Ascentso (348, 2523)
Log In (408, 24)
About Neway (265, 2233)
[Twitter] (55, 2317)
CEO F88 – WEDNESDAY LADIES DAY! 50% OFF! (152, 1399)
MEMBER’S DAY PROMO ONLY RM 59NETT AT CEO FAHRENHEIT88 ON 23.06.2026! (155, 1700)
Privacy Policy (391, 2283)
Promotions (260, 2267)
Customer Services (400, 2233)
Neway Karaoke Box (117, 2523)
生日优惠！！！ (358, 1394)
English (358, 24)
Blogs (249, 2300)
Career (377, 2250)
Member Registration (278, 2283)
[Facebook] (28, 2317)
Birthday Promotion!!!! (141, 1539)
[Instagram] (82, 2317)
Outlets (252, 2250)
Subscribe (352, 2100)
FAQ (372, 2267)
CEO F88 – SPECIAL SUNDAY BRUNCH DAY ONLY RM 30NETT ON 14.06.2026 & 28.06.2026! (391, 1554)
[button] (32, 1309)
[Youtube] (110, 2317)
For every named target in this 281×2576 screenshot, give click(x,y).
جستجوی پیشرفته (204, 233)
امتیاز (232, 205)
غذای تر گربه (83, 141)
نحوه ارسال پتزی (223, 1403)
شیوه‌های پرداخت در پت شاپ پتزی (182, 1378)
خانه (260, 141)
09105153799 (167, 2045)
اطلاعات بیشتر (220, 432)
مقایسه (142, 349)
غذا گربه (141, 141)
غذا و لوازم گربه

*Work request*
Print every record above. Keep each one exactly as it is.

*Solution*
Ascentso (348, 2523)
Log In (408, 24)
About Neway (265, 2233)
[Twitter] (55, 2317)
CEO F88 – WEDNESDAY LADIES DAY! 50% OFF! (152, 1399)
MEMBER’S DAY PROMO ONLY RM 59NETT AT CEO FAHRENHEIT88 ON 23.06.2026! (155, 1700)
Privacy Policy (391, 2283)
Promotions (260, 2267)
Customer Services (400, 2233)
Neway Karaoke Box (117, 2523)
生日优惠！！！ (358, 1394)
English (358, 24)
Blogs (249, 2300)
Career (377, 2250)
Member Registration (278, 2283)
[Facebook] (28, 2317)
Birthday Promotion!!!! (141, 1539)
[Instagram] (82, 2317)
Outlets (252, 2250)
Subscribe (352, 2100)
FAQ (372, 2267)
CEO F88 – SPECIAL SUNDAY BRUNCH DAY ONLY RM 30NETT ON 14.06.2026 & 28.06.2026! (391, 1554)
[button] (32, 1309)
[Youtube] (110, 2317)
For every named target in this 281×2576 screenshot, give click(x,y).
جستجوی پیشرفته (204, 233)
امتیاز (232, 205)
غذای تر گربه (83, 141)
نحوه ارسال پتزی (223, 1403)
شیوه‌های پرداخت در پت شاپ پتزی (182, 1378)
خانه (260, 141)
09105153799 (167, 2045)
اطلاعات بیشتر (220, 432)
مقایسه (142, 349)
غذا گربه (141, 141)
غذا و لوازم گربه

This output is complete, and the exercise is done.